→ **What is required**: Starting at the top of the records, output every line through the one that contains "Read this post", keeping each exactly as it appears.

→ **Data extracted from a collection**:
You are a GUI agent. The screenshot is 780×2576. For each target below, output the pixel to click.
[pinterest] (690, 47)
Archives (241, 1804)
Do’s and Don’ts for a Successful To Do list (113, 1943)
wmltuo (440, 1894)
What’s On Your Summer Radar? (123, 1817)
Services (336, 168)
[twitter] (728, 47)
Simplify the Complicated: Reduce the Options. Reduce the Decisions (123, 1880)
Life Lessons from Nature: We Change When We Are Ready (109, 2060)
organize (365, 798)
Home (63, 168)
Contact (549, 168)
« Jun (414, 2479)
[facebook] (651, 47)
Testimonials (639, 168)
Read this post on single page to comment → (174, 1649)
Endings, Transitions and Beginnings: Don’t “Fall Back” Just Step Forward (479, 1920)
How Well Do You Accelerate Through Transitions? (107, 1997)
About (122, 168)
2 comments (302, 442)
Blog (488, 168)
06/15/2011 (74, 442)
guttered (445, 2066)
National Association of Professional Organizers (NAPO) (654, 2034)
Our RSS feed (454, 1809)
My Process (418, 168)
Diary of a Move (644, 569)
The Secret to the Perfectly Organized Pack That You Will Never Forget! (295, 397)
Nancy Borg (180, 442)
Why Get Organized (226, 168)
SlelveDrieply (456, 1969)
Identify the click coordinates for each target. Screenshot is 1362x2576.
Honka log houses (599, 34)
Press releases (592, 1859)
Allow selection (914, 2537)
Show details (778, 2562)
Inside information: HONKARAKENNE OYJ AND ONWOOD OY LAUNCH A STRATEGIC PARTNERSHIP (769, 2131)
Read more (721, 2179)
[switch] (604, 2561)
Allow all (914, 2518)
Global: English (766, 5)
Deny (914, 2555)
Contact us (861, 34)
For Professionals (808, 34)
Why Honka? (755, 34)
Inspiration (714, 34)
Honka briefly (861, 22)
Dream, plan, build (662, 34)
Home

→ **Exercise result**:
You are a GUI agent. The screenshot is 780×2576. For each target below, output the pixel to click.
[pinterest] (690, 47)
Archives (241, 1804)
Do’s and Don’ts for a Successful To Do list (113, 1943)
wmltuo (440, 1894)
What’s On Your Summer Radar? (123, 1817)
Services (336, 168)
[twitter] (728, 47)
Simplify the Complicated: Reduce the Options. Reduce the Decisions (123, 1880)
Life Lessons from Nature: We Change When We Are Ready (109, 2060)
organize (365, 798)
Home (63, 168)
Contact (549, 168)
« Jun (414, 2479)
[facebook] (651, 47)
Testimonials (639, 168)
Read this post on single page to comment → (174, 1649)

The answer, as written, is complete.